Ferdinand d'Aspremont-Lynden
Ferdinand d'Aspremont-Lynden (?, 1611- Rekem, 24 juli 1665) was graaf van het rijksgraafschap Rekem van 1636 tot aan zijn dood. Hij huwde in 1643 met gravin Elisabeth van Fürstenberg, landvrouwe van Bar (overleden 15 september 1662), zuster van Frans Egon van Fürstenberg, prinsbisschop van Straatsburg. Hij volgde zijn vader Ernest d'Aspremont-Lynden op. Hij was een lid van het geslacht d'Aspremont-Lynden.
Ferdinand was kamerheer en raadsheer van keizer Leopold I van het Heilige Roomse Rijk.
Het echtpaar had zestien kinderen: vier zonen en twaalf dochters. Na vijf jaar huwelijk had het echtpaar nog geen zoon. Zij gingen in 1648 op bedevaart naar het graf van hun vermeende voorvader Gobert d'Aspremont († 1263) in de abdij van Villers en hun gebed werd verhoord. Hij was ridder, kruisvaarder die aan de Albigenzenkruistochten deelnam en monnik in de abdij van Villers. Ze noemden hun eerstgeboren zoon Maximiliaan Frans Gobert. Alle afstammelingen van Ferdinand die na 1648 zijn geboren, dragen in hun naam ofwel Gobert of Gobertine mee.
Hun grafsteen bevond zich oorspronkelijk in de kerk van het Norbertinessenklooster te Rekem om later op het kerkhof daar te belanden. In 1963 verhuisde de grafsteen naar de Museumkerk Sint-Pieter in Rekem.

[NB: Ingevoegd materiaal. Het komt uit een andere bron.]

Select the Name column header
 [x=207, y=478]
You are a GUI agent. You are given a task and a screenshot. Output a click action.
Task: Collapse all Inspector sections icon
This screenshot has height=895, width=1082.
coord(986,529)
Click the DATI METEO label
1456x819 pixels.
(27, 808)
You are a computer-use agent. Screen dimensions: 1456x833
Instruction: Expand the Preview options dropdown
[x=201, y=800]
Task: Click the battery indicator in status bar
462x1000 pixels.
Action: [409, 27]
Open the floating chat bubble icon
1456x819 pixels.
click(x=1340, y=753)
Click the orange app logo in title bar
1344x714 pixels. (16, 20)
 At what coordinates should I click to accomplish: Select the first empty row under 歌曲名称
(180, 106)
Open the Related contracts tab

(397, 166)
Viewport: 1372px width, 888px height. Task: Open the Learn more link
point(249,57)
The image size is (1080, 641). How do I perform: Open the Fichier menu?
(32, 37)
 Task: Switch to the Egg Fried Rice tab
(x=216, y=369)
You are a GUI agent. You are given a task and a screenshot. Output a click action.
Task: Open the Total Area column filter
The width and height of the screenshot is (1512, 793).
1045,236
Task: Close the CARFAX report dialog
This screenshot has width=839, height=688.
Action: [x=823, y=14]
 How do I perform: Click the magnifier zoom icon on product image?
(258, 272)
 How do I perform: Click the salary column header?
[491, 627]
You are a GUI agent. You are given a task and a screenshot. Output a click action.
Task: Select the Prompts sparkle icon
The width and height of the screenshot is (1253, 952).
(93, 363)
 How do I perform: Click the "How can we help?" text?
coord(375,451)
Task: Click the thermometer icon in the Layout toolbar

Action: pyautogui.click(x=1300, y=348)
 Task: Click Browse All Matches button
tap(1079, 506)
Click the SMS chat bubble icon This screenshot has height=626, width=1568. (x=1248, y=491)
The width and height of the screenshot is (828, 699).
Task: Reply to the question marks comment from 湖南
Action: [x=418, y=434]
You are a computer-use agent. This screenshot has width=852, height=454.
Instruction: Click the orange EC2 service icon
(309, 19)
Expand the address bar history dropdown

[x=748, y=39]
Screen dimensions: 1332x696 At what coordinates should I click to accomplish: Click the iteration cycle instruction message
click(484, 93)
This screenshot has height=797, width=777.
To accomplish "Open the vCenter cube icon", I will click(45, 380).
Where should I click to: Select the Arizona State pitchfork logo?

In de rand van de grafsteen zijn de wapenschilden van de voorouders van Ferdinand en Elisabeth te zien. Elisabeth wordt op de grafsteen als Isabella vermeld, de Spaanse variant van haar voornaam. Gezien de datum van overlijden van Ferdinand niet op de grafsteen is vermeld, heeft de graaf voor zijn afsterven opdracht gegeven om hem op te richten. Ook de vier gestorven dochters zijn voor haar in het graf begraven. Ferdinand en Elisabeth vonden hun laatste rustplaats in het verdwenen Norbertinessenklooster te Rekem.
Ferdinands zuster Isabelle Henriette van Tilly d'Aspremont-Lynden van Reckheim was vrouwe abdis van de abdij van Munsterbilzen. Bij de dood van Ferdinand werd zij, samen met Frans Egon van Fürstenberg, de broer van zijn vrouw, aangesteld tot voogd van het rijksgraafschap gezien Ferdinands kinderen nog minderjarig waren.[1]
- ↑ Raphaël Verbois (pagina 61). Geschiedenis van Rekem en zijn keizerlijk graafschap. Gemeentebestuur van Rekem.